■ **Work to be completed**: Print the lines below exactly as written, with none missing.

■ **Records provided**:
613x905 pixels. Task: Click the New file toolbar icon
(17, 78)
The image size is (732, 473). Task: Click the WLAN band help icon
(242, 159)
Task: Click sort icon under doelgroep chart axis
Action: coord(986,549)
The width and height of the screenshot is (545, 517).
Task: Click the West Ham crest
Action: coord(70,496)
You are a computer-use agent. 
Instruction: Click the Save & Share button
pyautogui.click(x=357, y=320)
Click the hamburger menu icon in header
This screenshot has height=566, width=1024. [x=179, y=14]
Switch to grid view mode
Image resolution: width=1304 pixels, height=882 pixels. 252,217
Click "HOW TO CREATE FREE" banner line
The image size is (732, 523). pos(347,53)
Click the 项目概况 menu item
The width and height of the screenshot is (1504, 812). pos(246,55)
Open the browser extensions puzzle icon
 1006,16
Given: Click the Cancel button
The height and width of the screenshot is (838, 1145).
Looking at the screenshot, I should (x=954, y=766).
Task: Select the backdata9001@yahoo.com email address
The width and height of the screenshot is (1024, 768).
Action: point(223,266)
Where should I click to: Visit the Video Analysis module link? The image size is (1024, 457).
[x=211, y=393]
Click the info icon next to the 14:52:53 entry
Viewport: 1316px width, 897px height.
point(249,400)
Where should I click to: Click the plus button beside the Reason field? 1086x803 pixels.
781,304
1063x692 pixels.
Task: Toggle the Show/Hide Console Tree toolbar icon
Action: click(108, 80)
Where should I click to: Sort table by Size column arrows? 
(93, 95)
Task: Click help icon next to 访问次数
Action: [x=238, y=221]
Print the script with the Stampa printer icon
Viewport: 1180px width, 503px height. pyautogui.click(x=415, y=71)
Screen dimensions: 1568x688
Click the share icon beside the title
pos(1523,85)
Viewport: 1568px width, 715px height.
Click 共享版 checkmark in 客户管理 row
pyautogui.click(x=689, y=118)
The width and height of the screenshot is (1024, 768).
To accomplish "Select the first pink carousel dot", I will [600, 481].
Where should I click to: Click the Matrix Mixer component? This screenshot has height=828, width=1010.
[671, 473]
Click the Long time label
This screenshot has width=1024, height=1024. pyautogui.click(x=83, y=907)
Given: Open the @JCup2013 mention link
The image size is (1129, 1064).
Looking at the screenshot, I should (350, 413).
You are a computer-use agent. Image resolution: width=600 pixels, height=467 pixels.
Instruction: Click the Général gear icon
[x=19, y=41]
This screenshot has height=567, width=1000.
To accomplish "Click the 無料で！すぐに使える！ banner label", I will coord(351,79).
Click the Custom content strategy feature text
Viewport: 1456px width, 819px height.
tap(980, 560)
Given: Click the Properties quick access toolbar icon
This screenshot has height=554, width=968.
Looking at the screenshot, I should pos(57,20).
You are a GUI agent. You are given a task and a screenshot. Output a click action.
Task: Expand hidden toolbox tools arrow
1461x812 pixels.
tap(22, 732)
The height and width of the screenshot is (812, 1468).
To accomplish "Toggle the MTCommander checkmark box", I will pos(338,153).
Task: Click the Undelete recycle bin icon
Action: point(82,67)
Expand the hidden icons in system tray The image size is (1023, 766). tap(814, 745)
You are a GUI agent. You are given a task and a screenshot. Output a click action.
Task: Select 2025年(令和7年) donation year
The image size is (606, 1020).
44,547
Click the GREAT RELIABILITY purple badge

■ **Response to the task**:
613x905 pixels. Task: Click the New file toolbar icon
(17, 78)
The image size is (732, 473). Task: Click the WLAN band help icon
(242, 159)
Task: Click sort icon under doelgroep chart axis
Action: coord(986,549)
The width and height of the screenshot is (545, 517).
Task: Click the West Ham crest
Action: coord(70,496)
You are a computer-use agent. 
Instruction: Click the Save & Share button
pyautogui.click(x=357, y=320)
Click the hamburger menu icon in header
This screenshot has height=566, width=1024. [x=179, y=14]
Switch to grid view mode
Image resolution: width=1304 pixels, height=882 pixels. 252,217
Click "HOW TO CREATE FREE" banner line
The image size is (732, 523). pos(347,53)
Click the 项目概况 menu item
The width and height of the screenshot is (1504, 812). pos(246,55)
Open the browser extensions puzzle icon
 1006,16
Given: Click the Cancel button
The height and width of the screenshot is (838, 1145).
Looking at the screenshot, I should (x=954, y=766).
Task: Select the backdata9001@yahoo.com email address
The width and height of the screenshot is (1024, 768).
Action: point(223,266)
Where should I click to: Visit the Video Analysis module link? The image size is (1024, 457).
[x=211, y=393]
Click the info icon next to the 14:52:53 entry
Viewport: 1316px width, 897px height.
point(249,400)
Where should I click to: Click the plus button beside the Reason field? 1086x803 pixels.
781,304
1063x692 pixels.
Task: Toggle the Show/Hide Console Tree toolbar icon
Action: click(108, 80)
Where should I click to: Sort table by Size column arrows? 
(93, 95)
Task: Click help icon next to 访问次数
Action: [x=238, y=221]
Print the script with the Stampa printer icon
Viewport: 1180px width, 503px height. pyautogui.click(x=415, y=71)
Screen dimensions: 1568x688
Click the share icon beside the title
pos(1523,85)
Viewport: 1568px width, 715px height.
Click 共享版 checkmark in 客户管理 row
pyautogui.click(x=689, y=118)
The width and height of the screenshot is (1024, 768).
To accomplish "Select the first pink carousel dot", I will [600, 481].
Where should I click to: Click the Matrix Mixer component? This screenshot has height=828, width=1010.
[671, 473]
Click the Long time label
This screenshot has width=1024, height=1024. pyautogui.click(x=83, y=907)
Given: Open the @JCup2013 mention link
The image size is (1129, 1064).
Looking at the screenshot, I should (350, 413).
You are a computer-use agent. Image resolution: width=600 pixels, height=467 pixels.
Instruction: Click the Général gear icon
[x=19, y=41]
This screenshot has height=567, width=1000.
To accomplish "Click the 無料で！すぐに使える！ banner label", I will coord(351,79).
Click the Custom content strategy feature text
Viewport: 1456px width, 819px height.
tap(980, 560)
Given: Click the Properties quick access toolbar icon
This screenshot has height=554, width=968.
Looking at the screenshot, I should pos(57,20).
You are a GUI agent. You are given a task and a screenshot. Output a click action.
Task: Expand hidden toolbox tools arrow
1461x812 pixels.
tap(22, 732)
The height and width of the screenshot is (812, 1468).
To accomplish "Toggle the MTCommander checkmark box", I will pos(338,153).
Task: Click the Undelete recycle bin icon
Action: point(82,67)
Expand the hidden icons in system tray The image size is (1023, 766). tap(814, 745)
You are a GUI agent. You are given a task and a screenshot. Output a click action.
Task: Select 2025年(令和7年) donation year
The image size is (606, 1020).
44,547
Click the GREAT RELIABILITY purple badge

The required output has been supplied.